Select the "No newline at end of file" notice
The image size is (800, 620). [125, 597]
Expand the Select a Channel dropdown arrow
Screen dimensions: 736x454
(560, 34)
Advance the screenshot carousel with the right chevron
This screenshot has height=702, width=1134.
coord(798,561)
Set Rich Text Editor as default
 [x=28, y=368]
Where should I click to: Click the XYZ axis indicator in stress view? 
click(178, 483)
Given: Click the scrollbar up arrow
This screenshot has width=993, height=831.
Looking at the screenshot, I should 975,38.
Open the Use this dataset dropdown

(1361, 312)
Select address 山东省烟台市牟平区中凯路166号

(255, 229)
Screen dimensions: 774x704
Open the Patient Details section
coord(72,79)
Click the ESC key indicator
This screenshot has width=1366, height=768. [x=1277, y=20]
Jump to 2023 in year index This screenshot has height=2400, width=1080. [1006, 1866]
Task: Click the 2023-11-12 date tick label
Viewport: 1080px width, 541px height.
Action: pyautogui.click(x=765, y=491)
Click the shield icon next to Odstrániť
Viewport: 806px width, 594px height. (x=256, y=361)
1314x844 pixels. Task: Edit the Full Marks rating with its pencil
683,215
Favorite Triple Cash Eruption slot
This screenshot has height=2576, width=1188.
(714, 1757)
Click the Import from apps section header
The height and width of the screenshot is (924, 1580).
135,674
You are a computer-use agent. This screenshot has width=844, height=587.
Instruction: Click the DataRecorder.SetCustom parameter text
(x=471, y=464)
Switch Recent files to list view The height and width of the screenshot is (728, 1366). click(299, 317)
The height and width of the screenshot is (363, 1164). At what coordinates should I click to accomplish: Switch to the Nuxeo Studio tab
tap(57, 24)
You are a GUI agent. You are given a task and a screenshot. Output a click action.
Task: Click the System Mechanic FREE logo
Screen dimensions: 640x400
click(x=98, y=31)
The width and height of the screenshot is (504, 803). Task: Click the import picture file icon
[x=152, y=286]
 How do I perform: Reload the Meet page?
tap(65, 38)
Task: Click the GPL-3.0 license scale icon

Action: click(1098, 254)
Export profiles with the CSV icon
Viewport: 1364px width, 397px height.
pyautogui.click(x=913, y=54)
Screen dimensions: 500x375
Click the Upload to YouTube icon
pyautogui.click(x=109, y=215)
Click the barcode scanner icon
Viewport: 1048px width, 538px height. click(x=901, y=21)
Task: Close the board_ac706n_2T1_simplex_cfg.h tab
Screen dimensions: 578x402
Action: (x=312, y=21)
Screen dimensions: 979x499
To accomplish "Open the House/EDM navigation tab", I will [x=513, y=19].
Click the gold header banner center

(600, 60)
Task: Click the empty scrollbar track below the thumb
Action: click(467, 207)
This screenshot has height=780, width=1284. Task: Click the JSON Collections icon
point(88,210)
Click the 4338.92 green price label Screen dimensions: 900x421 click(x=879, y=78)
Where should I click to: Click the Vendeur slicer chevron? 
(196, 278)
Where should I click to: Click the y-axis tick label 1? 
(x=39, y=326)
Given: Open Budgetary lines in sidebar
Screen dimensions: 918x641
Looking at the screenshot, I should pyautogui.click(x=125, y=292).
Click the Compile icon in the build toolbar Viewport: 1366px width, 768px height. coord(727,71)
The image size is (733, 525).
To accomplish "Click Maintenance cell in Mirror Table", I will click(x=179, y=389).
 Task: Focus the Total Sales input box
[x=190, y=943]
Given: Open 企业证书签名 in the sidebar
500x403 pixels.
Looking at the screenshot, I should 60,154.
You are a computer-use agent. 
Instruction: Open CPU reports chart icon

---

Task description
Retype the records in full. Keep every line identical to the original.

Response to the task
Select the "No newline at end of file" notice
The image size is (800, 620). [125, 597]
Expand the Select a Channel dropdown arrow
Screen dimensions: 736x454
(560, 34)
Advance the screenshot carousel with the right chevron
This screenshot has height=702, width=1134.
coord(798,561)
Set Rich Text Editor as default
 [x=28, y=368]
Where should I click to: Click the XYZ axis indicator in stress view? 
click(178, 483)
Given: Click the scrollbar up arrow
This screenshot has width=993, height=831.
Looking at the screenshot, I should 975,38.
Open the Use this dataset dropdown

(1361, 312)
Select address 山东省烟台市牟平区中凯路166号

(255, 229)
Screen dimensions: 774x704
Open the Patient Details section
coord(72,79)
Click the ESC key indicator
This screenshot has width=1366, height=768. [x=1277, y=20]
Jump to 2023 in year index This screenshot has height=2400, width=1080. [1006, 1866]
Task: Click the 2023-11-12 date tick label
Viewport: 1080px width, 541px height.
Action: pyautogui.click(x=765, y=491)
Click the shield icon next to Odstrániť
Viewport: 806px width, 594px height. (x=256, y=361)
1314x844 pixels. Task: Edit the Full Marks rating with its pencil
683,215
Favorite Triple Cash Eruption slot
This screenshot has height=2576, width=1188.
(714, 1757)
Click the Import from apps section header
The height and width of the screenshot is (924, 1580).
135,674
You are a computer-use agent. This screenshot has width=844, height=587.
Instruction: Click the DataRecorder.SetCustom parameter text
(x=471, y=464)
Switch Recent files to list view The height and width of the screenshot is (728, 1366). click(299, 317)
The height and width of the screenshot is (363, 1164). At what coordinates should I click to accomplish: Switch to the Nuxeo Studio tab
tap(57, 24)
You are a GUI agent. You are given a task and a screenshot. Output a click action.
Task: Click the System Mechanic FREE logo
Screen dimensions: 640x400
click(x=98, y=31)
The width and height of the screenshot is (504, 803). Task: Click the import picture file icon
[x=152, y=286]
 How do I perform: Reload the Meet page?
tap(65, 38)
Task: Click the GPL-3.0 license scale icon

Action: click(1098, 254)
Export profiles with the CSV icon
Viewport: 1364px width, 397px height.
pyautogui.click(x=913, y=54)
Screen dimensions: 500x375
Click the Upload to YouTube icon
pyautogui.click(x=109, y=215)
Click the barcode scanner icon
Viewport: 1048px width, 538px height. click(x=901, y=21)
Task: Close the board_ac706n_2T1_simplex_cfg.h tab
Screen dimensions: 578x402
Action: (x=312, y=21)
Screen dimensions: 979x499
To accomplish "Open the House/EDM navigation tab", I will [x=513, y=19].
Click the gold header banner center

(600, 60)
Task: Click the empty scrollbar track below the thumb
Action: click(467, 207)
This screenshot has height=780, width=1284. Task: Click the JSON Collections icon
point(88,210)
Click the 4338.92 green price label Screen dimensions: 900x421 click(x=879, y=78)
Where should I click to: Click the Vendeur slicer chevron? 
(196, 278)
Where should I click to: Click the y-axis tick label 1? 
(x=39, y=326)
Given: Open Budgetary lines in sidebar
Screen dimensions: 918x641
Looking at the screenshot, I should pyautogui.click(x=125, y=292).
Click the Compile icon in the build toolbar Viewport: 1366px width, 768px height. coord(727,71)
The image size is (733, 525).
To accomplish "Click Maintenance cell in Mirror Table", I will click(x=179, y=389).
 Task: Focus the Total Sales input box
[x=190, y=943]
Given: Open 企业证书签名 in the sidebar
500x403 pixels.
Looking at the screenshot, I should 60,154.
You are a computer-use agent. 
Instruction: Open CPU reports chart icon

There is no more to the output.